After less than a minute of silence, as she was about to pick up the book, the telephone rang. Assuming that Martie was calling, Susan answered. “Hello?”
“This is Ben Marco.”
As though Ben Marco were a magic mason whose very voice could conjure stone and mortar, sudden walls of granite seemed to enclose Susan’s heart, confining it, pressing upon auricles and ventricles. Even as her heart rapped frantically against its prison, her mind opened as if it were a house from which the roof had been torn away by a cyclone; suddenly as wispy as dust and cobwebs, her thoughts dispersed on an updraft, and into her head, from the black infinity above, sifted a whispering darkness, an irresistible Presence that glided, as invisible and cold as a haunting spirit, first through the attic of her mind and then down, down into deeper regions.
“I’m listening,” Susan told Ben Marco.
At once her racing heart began to settle, and in her blood, the insectile twitching of fear subsided.
And now the rides.
He said, “The winter storm —”
“The storm is you,” she replied.
“— hid in the bamboo grove —”
“The grove is me.”
“— and quieted away.”
“In the quiet, I will learn what is wanted,” Susan said.
The Winter storm
hid in the bamboo grove
and quieted away.
Beautiful, really.
With the litany of the rules completed, Susan Jagger was awash in a sea of quiet: the apartment profoundly silent around her, all hushed within her, as soundless as the lifeless void must have been only an instant before Creation, when God had not yet said, Let there be light.
When the winter storm spoke again, his soft deep voice seemed not to come from the telephone but from within Susan. “Tell me where you are.”
“In bed.”
“I believe you’re alone. Tell me if I’m correct.”
“You are.”
“Let me in.”
“Yes.”
“Quickly.”
Susan put down the phone, got out of bed, and hurried through the dark apartment.

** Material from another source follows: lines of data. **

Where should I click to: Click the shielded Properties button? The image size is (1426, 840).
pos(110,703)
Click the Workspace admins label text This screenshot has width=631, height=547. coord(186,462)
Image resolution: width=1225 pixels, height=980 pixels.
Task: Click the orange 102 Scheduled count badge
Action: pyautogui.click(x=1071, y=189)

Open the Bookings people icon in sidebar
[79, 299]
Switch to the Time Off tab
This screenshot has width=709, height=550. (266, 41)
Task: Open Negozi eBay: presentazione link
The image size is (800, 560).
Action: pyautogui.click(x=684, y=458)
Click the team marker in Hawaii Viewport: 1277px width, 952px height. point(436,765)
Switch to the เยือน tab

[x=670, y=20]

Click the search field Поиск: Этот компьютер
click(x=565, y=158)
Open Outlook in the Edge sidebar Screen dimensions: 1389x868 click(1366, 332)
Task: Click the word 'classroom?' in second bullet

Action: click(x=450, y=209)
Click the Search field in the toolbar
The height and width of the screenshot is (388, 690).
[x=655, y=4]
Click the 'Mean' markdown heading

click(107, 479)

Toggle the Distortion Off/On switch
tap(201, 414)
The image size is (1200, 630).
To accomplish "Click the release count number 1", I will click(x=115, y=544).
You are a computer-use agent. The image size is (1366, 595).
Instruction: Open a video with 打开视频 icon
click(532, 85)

In spite of her quickened pace, her heartbeat continued to grow slower: strong, steady, calm.
In the kitchen, the only light was green and pale, issuing from the numerals on the digital clocks in the microwave and in the oven. The inky shadows didn’t hinder her. For too many months, this small apartment had been her world; and she was as intimately familiar with it as if she’d been raised here blind since birth.
A chair was wedged firmly under the doorknob. She removed it and slid it aside, and the wooden legs squeaked faintly on the tile floor.
The slide bolt at the end of the brass security chain rasped out of the slot in the latch plate. When she let go, the links rattled against the door casing.
She disengaged the first dead bolt. The second.
She opened the door.
A storm he was, and wintry, too, waiting on the landing at the head of the stairs, quiet now but filled with the rage of hurricanes, a fury usually well hidden from the world but always churning in him, revealed in his most private moments, and as he crossed the threshold into the kitchen, forcing her backward, shoving the door shut behind him, he clamped one strong hand around her slender throat.
The left and right common carotid arteries, providing the principal blood supply to the neck and head, arise directly from the aorta, which itself arises from the upper surface of the left ventricle. Having so recently departed the heart, the blood surging through both vessels is particularly rich in oxygen and is driven with force.